Abstract
Purpose :
Both microglia and Müller glia have been shown to phagocytose dying cells in the vertebrate retina, but the phagocytic activities and respective loads of these two cell types appear to differ depending on context. In the zebrafish retina, microglia appear to act as the primary phagocytes during development (Blume et al., 2020, Dev Dyn) while both cell types may phagocytose dying cells in contexts of disease or injury. Müller glia (MG) act as the source of regenerated retinal neurons in zebrafish, and there is a possible link between MG phagocytic activity and the regenerative response.

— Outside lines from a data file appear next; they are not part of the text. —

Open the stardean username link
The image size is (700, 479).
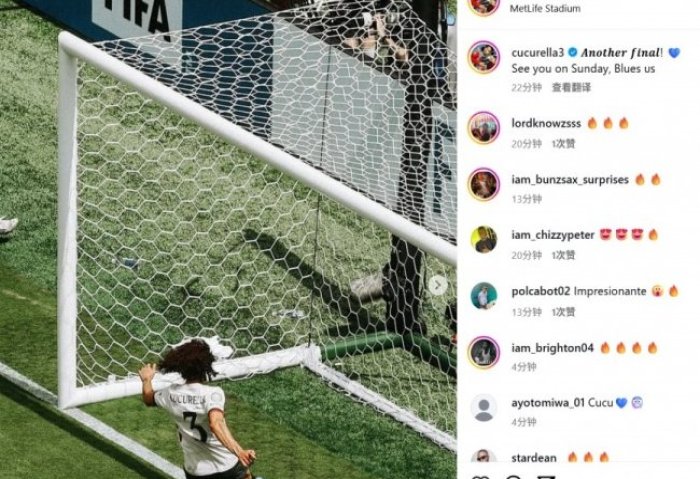click(x=534, y=458)
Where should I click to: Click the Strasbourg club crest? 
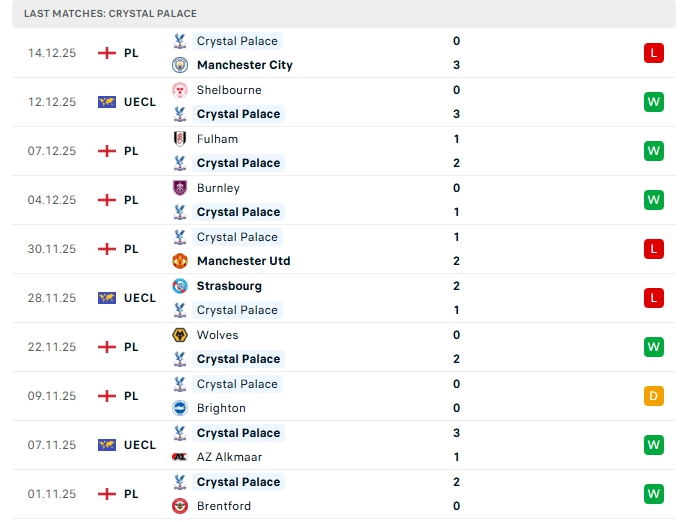pyautogui.click(x=180, y=286)
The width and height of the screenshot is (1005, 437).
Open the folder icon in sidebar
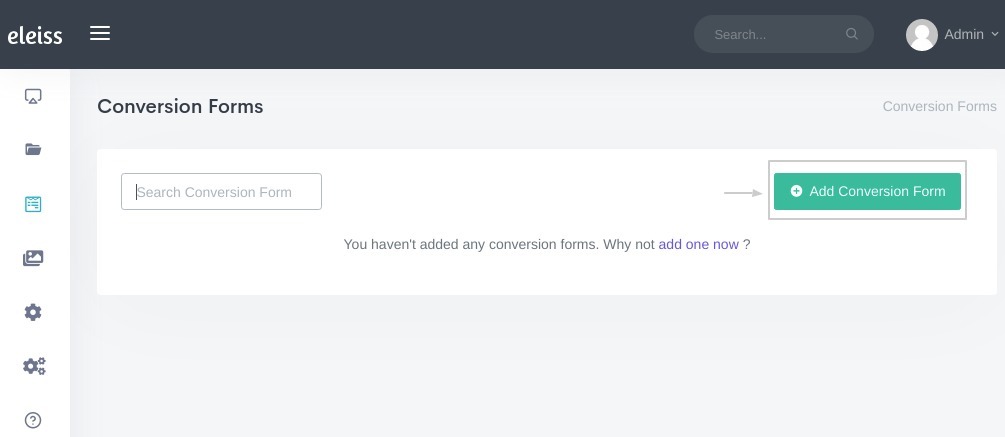pyautogui.click(x=33, y=149)
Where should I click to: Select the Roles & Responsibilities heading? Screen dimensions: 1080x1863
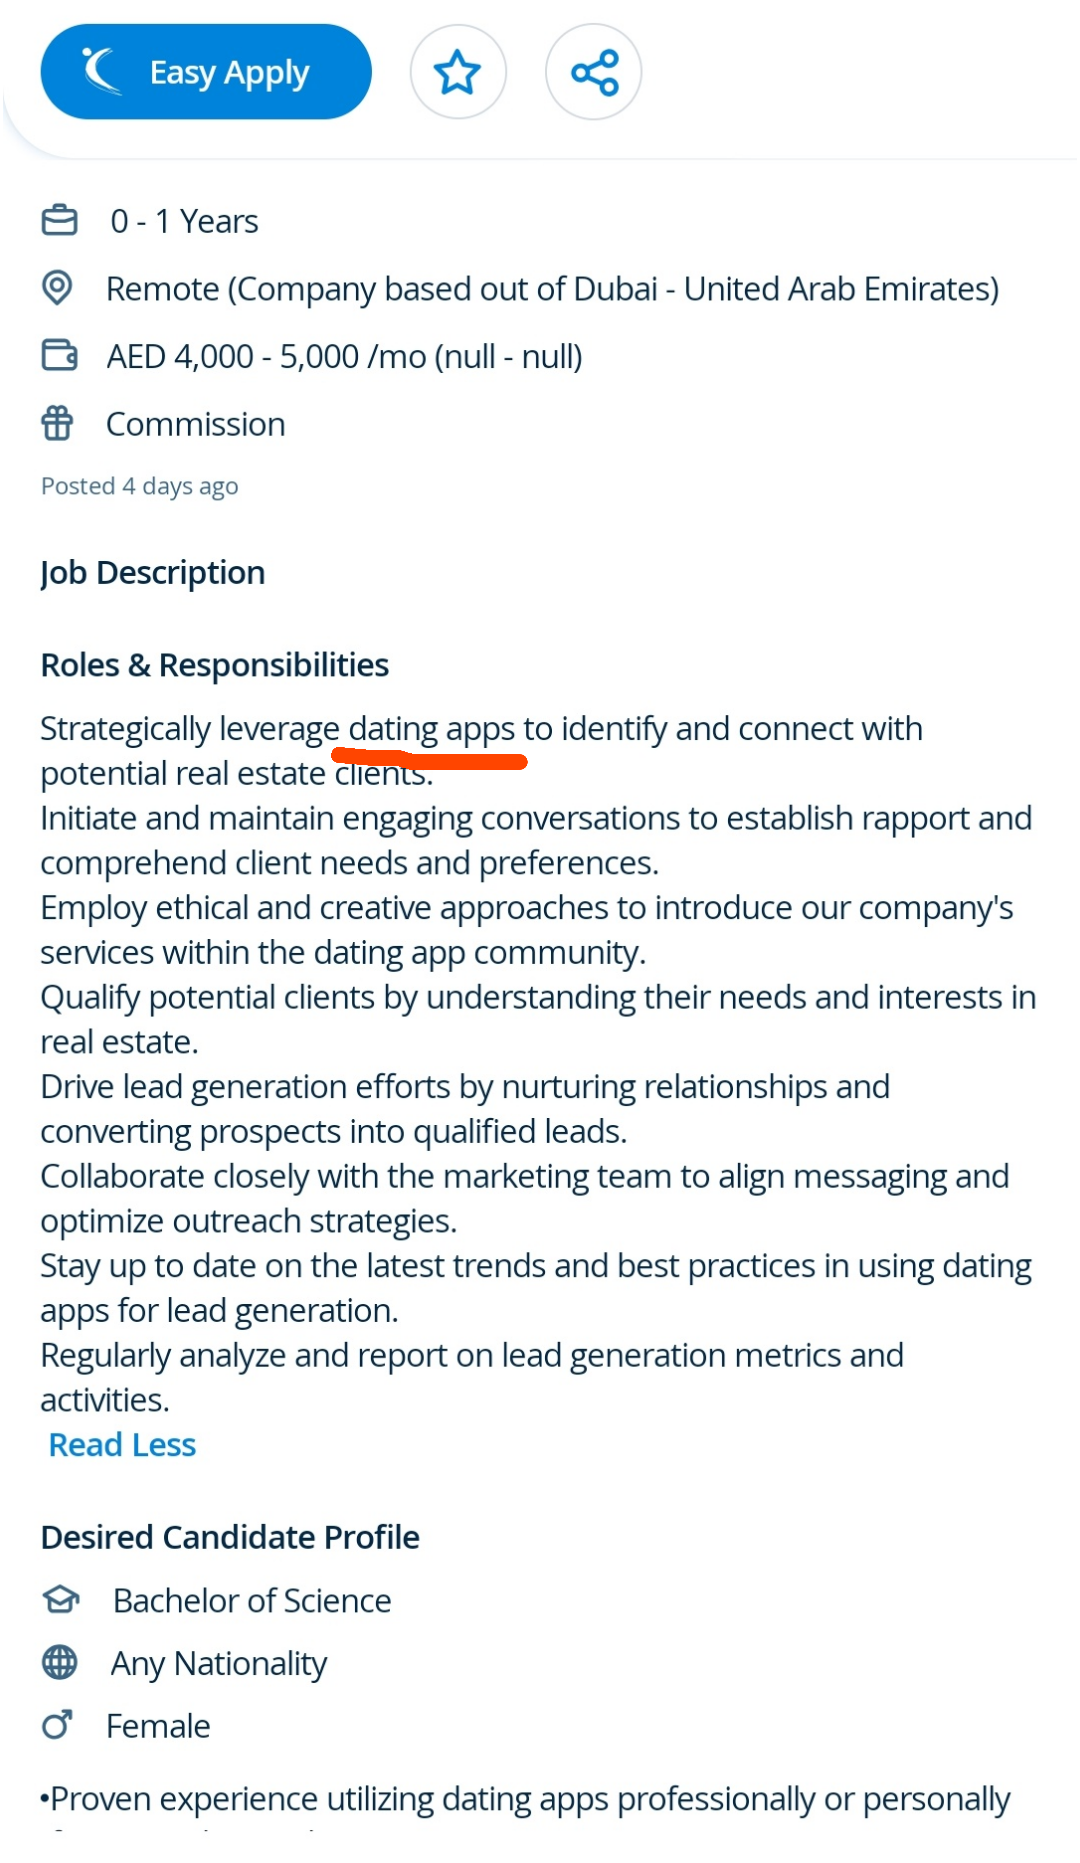pyautogui.click(x=214, y=665)
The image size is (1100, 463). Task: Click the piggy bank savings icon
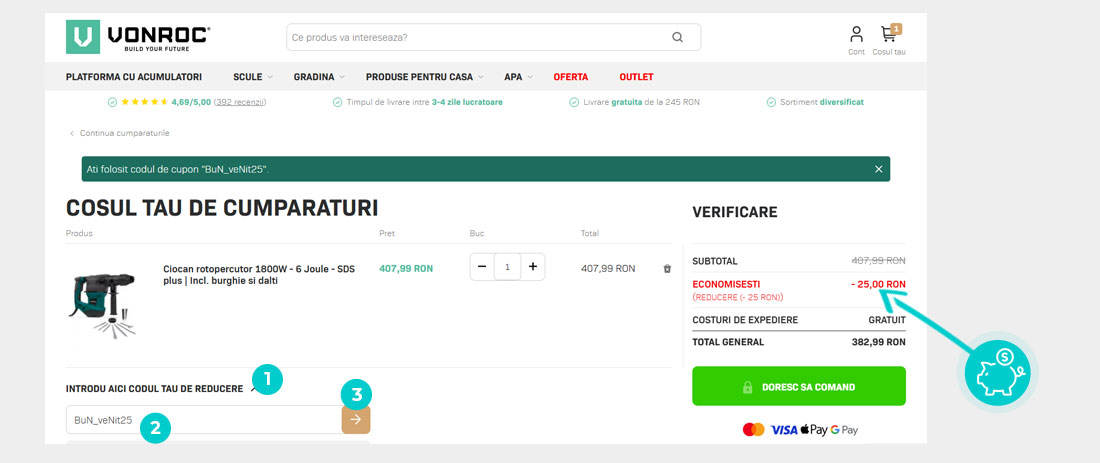point(1001,371)
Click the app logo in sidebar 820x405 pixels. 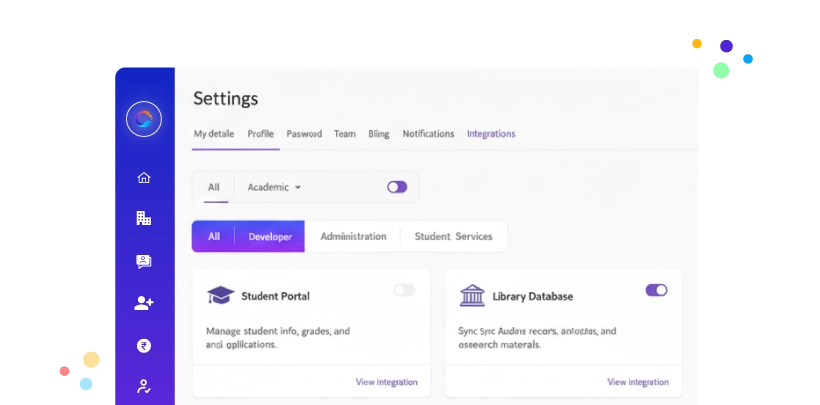[x=144, y=120]
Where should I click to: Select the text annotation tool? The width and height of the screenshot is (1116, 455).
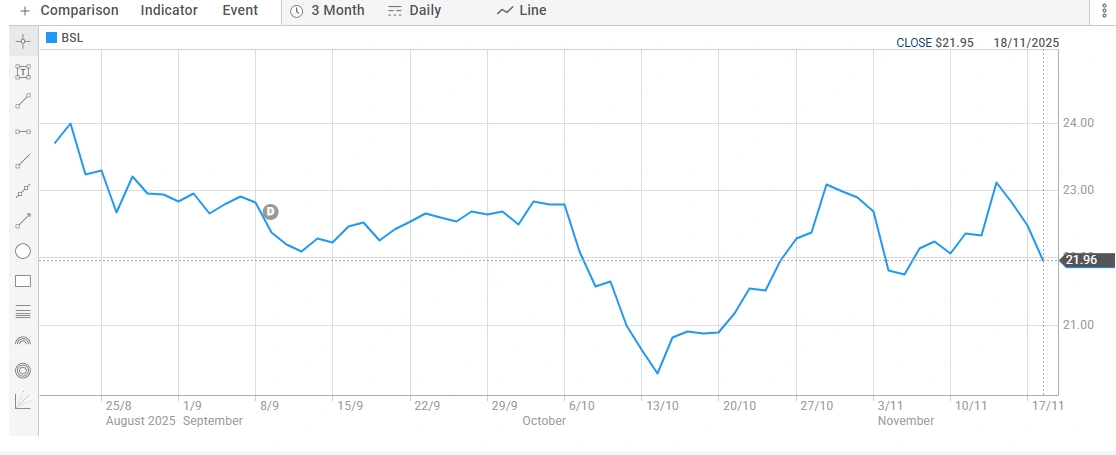pyautogui.click(x=23, y=72)
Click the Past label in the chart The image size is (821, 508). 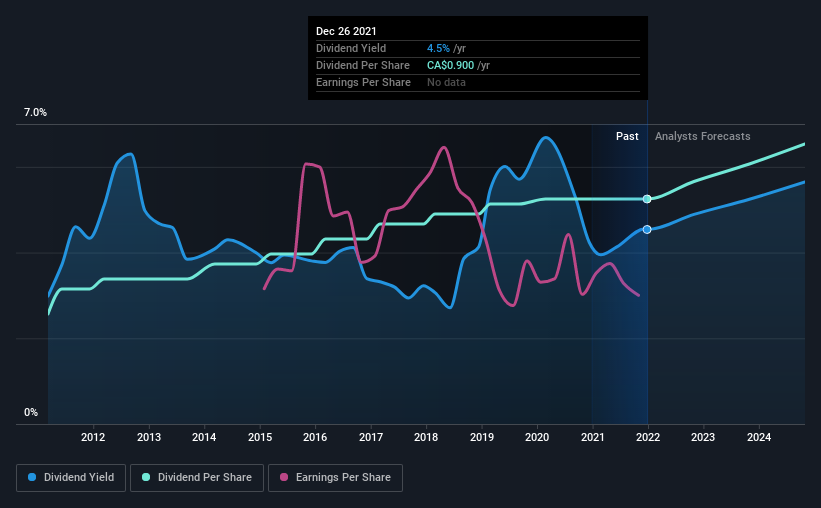point(627,136)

In addition, microglia appear to influence the outcome of retinal regeneration though their functions in this regard are not well understood. We hypothesized that in the absence of microglia, Müller glia take on the primary phagocytic role to clear apoptotic cells during retinal development and that increased phagocytic load may result in changes in MG-expressed genes known to be associated with damage and regenerative responses.
Methods :
Developing retinas from microglia deficient mutant zebrafish and wildtype (wt) siblings were stained and imaged by confocal microscopy to visualize apoptotic cells (TUNEL) and MG (GS). Total numbers of TUNEL+ cells and those phagocytosed by MG were quantified in whole retinas (n=11-13). To analyze MG entry into the cell cycle, retinal cryosections were stained for PCNA and GS and the total number of PCNA+MG were quantified in images from microglia-deficient and wt siblings (n=4-6). Expression of gfap and ascl1a were determined by qPCR (1 pooled sample from 5-10 embryos per genotype).
Results :
We found increased accumulation of TUNEL+ cells in microglia deficient retinas compared to wt (p<0.0001), and increased numbers but not proportions of TUNEL+ cells engulfed by MG (p<0.0001). There was a modest increase in numbers of PCNA+MG in microglia deficient retinas (n=4-6, p=0.008). Preliminary data indicated a modest increase in gfap (~1.8 fold), but not ascl1a in microglia deficient retinas compared to wt.
Conclusions :
In the absence of microglia, Müller glia increase phagocytic load to clear dying cells from the developing retina. However, it appears they are less efficient than microglia at clearance of engulfed cells. Increased phagocytic activity may induce Müller glia proliferation and increase expression of gfap, however phagocytosis alone does not induce a robust regenerative response.
This is a 2021 ARVO Annual Meeting abstract.